Day 3’s assignment is to ask for what I want. Since the short version of my mission statement is to fully express My True Authentic Self without apology, I’ve been marinating in the sensation of experiencing that and pondering my request for support. Since I’ve already dismissed seeking circumstances, possessions, relationships, or worldly arrangements (knowing they don’t last and won’t actually make me happy), I’ve come up with a rather brilliant idea, if I do say so myself!

I want to remember that I am Divinely guided, protected, assisted, and cared for at every moment. I would like to receive these gifts of Grace comfortably and trust that they are always available to me.

Surrendering all decisions, fears, desires, and moments to a higher power is the only way I know how to awaken spiritually and transcend the material world. The ego has proven itself untrustworthy and unreliable at best, self-destructive at worst. It’s time to quit letting the lunatics run the asylum.

 

Vulnerability Shift, Day 2

My Vulnerability Shift assignment for the day is to clarify what I want. Sounds easy right? Not so much! Actually I’m quite clear on what I don’t want, but that’s not at all the same thing. I could produce a wish list of worldly accomplishments, but the truth is I am well aware that circumstances, possessions, relationships, and status are all impermanent and won’t bring me happiness. I have plenty of clients who seem to have it all yet are deeply unhappy and totally stressed.

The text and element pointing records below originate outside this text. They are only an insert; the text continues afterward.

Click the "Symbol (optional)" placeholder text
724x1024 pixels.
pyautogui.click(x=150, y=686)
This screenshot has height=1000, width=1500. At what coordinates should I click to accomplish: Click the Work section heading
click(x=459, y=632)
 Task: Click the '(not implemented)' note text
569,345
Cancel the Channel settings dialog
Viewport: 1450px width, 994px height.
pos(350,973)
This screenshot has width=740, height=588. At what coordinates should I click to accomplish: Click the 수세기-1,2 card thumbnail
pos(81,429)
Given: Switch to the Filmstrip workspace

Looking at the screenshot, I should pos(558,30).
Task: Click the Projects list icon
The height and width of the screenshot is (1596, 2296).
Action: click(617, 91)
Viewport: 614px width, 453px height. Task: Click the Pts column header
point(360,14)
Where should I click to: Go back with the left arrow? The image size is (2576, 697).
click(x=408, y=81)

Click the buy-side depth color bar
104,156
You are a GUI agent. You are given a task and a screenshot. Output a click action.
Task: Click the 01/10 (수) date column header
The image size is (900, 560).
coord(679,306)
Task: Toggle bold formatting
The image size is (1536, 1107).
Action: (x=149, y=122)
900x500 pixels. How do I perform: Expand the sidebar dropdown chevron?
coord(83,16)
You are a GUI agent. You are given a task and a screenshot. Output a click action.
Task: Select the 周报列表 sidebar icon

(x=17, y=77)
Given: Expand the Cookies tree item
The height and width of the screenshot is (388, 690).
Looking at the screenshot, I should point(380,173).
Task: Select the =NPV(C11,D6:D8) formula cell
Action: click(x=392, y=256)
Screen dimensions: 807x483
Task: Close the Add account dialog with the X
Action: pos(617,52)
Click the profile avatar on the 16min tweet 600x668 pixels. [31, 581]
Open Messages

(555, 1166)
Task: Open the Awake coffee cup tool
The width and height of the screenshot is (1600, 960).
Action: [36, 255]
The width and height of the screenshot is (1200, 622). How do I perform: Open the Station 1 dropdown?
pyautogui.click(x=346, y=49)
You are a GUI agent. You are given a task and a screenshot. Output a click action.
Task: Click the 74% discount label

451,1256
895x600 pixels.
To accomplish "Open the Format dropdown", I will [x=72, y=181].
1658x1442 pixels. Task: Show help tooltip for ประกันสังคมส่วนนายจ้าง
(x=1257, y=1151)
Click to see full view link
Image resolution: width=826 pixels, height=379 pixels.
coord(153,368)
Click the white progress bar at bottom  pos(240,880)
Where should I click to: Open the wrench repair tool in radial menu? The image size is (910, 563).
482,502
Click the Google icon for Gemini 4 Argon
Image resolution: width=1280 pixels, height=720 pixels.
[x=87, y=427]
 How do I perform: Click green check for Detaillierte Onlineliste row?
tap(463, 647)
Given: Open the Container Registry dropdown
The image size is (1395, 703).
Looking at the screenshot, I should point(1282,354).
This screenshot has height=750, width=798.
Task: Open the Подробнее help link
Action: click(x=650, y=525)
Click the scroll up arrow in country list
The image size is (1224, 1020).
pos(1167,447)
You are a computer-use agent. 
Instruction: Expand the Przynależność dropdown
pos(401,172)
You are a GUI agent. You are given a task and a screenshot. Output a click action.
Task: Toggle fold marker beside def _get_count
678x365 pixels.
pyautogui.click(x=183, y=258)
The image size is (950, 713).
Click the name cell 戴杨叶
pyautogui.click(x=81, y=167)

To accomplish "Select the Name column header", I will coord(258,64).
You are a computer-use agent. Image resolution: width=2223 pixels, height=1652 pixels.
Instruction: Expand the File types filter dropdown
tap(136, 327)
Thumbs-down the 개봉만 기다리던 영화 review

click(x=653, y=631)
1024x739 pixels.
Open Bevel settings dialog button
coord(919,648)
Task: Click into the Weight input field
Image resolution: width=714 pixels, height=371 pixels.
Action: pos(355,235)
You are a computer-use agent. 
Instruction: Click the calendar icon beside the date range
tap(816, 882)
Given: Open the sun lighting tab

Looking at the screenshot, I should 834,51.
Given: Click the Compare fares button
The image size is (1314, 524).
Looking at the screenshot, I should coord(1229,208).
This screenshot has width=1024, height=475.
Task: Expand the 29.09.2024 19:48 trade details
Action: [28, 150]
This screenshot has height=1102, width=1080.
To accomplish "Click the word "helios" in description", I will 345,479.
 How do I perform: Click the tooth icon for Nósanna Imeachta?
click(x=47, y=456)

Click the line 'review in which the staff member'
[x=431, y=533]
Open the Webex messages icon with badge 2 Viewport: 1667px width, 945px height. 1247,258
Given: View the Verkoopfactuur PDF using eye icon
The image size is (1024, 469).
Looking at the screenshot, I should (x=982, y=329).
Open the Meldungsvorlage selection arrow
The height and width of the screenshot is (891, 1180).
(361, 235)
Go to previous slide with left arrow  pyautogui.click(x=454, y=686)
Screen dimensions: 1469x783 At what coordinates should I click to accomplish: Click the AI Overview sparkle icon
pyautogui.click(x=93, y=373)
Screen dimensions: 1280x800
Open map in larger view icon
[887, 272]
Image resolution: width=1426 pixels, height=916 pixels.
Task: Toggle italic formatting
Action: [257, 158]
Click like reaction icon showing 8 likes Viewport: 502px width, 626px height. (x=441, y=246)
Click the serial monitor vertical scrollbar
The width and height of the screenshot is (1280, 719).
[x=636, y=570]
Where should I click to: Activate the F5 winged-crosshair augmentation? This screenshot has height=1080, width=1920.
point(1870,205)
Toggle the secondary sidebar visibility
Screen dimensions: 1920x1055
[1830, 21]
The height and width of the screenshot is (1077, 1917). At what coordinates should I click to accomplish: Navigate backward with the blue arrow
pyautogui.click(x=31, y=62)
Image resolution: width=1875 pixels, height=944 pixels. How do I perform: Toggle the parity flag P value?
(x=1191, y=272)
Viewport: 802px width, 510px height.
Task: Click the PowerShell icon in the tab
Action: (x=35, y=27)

So… what’s my life’s mission statement? Here’s what I’ve come up with:

It’s my intention to feel safe and secure, loving and loved, peaceful, joyful, free. I aspire to awaken spiritually and remember that we are all infinite beings having a human experience. I desire to release all limiting beliefs, all judgements, and all distractions from being fully present. And I want to do it openly, without thinking I need to hide my light or play small to avoid discomfort, skepticism, or criticism.

In short, I want to be My True Authentic Self without apology.

Whatever I’m doing I can use this one simple statement as a barometer to tell if I’m on track or not. It describes how I imagine I’d feel in a happy, healthy romantic relationship. Or on a luscious vacation. Or while building my own business. A busy day at work or a day off in my pajamas. At home alone or at a party with friends. I can feel a Dr. Seuss stanza threatening to break through, so I’ll just stop there!

You get the idea. Once I got clear on how I wanted to feel, I realized that the circumstances of my life don’t matter nearly as much. I do believe in the adage that once we commit to a goal, the universe conspires to help us succeed. I figure if I succeed at this, then the form it takes isn’t all that important.